Segment Start: Excerpted data
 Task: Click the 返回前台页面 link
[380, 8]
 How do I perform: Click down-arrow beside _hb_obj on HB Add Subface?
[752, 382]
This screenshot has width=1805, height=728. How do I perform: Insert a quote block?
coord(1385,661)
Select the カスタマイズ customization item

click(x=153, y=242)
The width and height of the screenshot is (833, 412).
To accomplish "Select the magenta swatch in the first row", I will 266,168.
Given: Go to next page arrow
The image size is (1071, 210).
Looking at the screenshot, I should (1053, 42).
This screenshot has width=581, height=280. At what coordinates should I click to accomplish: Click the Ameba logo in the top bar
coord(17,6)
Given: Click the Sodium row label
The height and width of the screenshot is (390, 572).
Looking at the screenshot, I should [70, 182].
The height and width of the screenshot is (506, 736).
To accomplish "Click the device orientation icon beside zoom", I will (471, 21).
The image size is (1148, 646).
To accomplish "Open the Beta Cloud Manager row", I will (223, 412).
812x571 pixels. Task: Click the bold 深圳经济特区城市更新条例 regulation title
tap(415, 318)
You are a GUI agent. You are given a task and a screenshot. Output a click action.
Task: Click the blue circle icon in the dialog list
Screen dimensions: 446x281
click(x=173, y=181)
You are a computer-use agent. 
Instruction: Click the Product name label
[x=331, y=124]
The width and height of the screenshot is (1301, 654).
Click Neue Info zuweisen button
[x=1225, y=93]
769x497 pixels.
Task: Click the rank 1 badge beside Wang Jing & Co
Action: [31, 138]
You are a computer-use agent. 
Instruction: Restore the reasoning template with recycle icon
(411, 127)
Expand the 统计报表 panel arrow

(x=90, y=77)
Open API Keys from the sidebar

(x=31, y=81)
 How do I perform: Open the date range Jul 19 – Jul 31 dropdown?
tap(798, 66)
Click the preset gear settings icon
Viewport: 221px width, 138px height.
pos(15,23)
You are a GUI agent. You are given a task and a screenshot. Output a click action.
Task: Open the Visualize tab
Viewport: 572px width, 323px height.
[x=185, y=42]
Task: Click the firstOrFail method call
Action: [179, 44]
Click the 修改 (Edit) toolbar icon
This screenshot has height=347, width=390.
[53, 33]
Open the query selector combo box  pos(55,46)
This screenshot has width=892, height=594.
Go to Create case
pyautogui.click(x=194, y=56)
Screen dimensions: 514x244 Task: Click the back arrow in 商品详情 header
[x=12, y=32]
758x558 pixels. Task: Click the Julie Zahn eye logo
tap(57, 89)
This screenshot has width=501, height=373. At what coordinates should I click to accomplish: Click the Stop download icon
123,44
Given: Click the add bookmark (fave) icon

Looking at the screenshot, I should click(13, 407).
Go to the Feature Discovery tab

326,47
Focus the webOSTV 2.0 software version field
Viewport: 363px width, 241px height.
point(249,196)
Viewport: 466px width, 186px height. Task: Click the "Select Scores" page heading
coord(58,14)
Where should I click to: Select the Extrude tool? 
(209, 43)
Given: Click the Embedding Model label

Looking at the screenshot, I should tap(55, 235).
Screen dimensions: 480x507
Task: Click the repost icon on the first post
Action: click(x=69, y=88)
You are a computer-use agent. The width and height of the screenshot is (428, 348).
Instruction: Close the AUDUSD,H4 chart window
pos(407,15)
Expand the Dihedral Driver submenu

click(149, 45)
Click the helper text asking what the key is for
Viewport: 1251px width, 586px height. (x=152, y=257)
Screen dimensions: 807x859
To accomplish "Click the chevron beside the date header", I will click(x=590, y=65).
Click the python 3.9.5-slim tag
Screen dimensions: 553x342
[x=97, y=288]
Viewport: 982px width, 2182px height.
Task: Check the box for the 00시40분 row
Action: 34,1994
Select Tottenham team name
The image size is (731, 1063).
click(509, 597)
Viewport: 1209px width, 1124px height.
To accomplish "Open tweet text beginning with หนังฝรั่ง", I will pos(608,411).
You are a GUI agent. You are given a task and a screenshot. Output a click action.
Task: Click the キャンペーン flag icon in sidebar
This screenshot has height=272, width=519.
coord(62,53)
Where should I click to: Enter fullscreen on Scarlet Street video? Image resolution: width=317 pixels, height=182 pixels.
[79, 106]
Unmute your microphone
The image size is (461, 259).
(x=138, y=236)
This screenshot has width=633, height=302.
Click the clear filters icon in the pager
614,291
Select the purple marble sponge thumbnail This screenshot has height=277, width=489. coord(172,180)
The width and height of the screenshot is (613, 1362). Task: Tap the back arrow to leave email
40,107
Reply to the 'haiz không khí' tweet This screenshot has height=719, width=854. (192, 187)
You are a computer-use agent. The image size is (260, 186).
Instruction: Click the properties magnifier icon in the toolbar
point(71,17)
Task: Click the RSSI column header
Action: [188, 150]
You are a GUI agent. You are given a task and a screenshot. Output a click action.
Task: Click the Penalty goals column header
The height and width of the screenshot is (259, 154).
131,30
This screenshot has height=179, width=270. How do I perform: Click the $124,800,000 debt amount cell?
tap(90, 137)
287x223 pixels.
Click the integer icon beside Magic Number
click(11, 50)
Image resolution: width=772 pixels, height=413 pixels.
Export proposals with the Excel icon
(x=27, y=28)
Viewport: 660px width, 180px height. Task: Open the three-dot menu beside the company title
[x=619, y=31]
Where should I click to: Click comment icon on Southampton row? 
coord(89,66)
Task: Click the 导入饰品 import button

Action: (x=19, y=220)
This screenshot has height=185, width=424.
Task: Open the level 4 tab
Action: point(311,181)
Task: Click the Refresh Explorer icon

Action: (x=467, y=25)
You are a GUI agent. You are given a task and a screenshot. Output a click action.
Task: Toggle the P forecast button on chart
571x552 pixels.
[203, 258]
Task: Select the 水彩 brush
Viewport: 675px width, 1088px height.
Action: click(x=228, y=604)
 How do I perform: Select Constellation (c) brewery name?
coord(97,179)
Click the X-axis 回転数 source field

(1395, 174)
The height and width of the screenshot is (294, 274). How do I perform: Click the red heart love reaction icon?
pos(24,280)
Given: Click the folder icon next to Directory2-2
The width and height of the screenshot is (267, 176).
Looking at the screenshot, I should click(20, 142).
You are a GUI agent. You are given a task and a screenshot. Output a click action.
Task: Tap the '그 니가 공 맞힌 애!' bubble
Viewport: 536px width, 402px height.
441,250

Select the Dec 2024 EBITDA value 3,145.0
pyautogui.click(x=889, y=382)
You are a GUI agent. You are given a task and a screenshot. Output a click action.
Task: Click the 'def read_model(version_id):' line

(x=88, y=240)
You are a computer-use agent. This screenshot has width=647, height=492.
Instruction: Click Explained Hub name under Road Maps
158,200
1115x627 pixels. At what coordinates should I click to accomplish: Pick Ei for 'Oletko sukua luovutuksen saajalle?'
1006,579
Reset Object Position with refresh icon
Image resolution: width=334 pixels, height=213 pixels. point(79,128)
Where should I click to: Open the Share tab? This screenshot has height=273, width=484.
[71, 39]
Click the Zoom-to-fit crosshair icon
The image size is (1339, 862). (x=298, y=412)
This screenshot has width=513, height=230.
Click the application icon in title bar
Segment End: Excerpted data
### What is needed
What you return must be an exact retyping of the lines above starting at the line with "This screenshot has width=501, height=373." and ending at the line with "Screen dimensions: 807x859", and nothing besides.

### Answer to this task
This screenshot has width=501, height=373. At what coordinates should I click to accomplish: Click the Stop download icon
123,44
Given: Click the add bookmark (fave) icon

Looking at the screenshot, I should click(13, 407).
Go to the Feature Discovery tab

326,47
Focus the webOSTV 2.0 software version field
Viewport: 363px width, 241px height.
point(249,196)
Viewport: 466px width, 186px height. Task: Click the "Select Scores" page heading
coord(58,14)
Where should I click to: Select the Extrude tool? 
(209, 43)
Given: Click the Embedding Model label

Looking at the screenshot, I should tap(55, 235).
Screen dimensions: 480x507
Task: Click the repost icon on the first post
Action: click(x=69, y=88)
You are a computer-use agent. The width and height of the screenshot is (428, 348).
Instruction: Close the AUDUSD,H4 chart window
pos(407,15)
Expand the Dihedral Driver submenu

click(149, 45)
Click the helper text asking what the key is for
Viewport: 1251px width, 586px height. (x=152, y=257)
Screen dimensions: 807x859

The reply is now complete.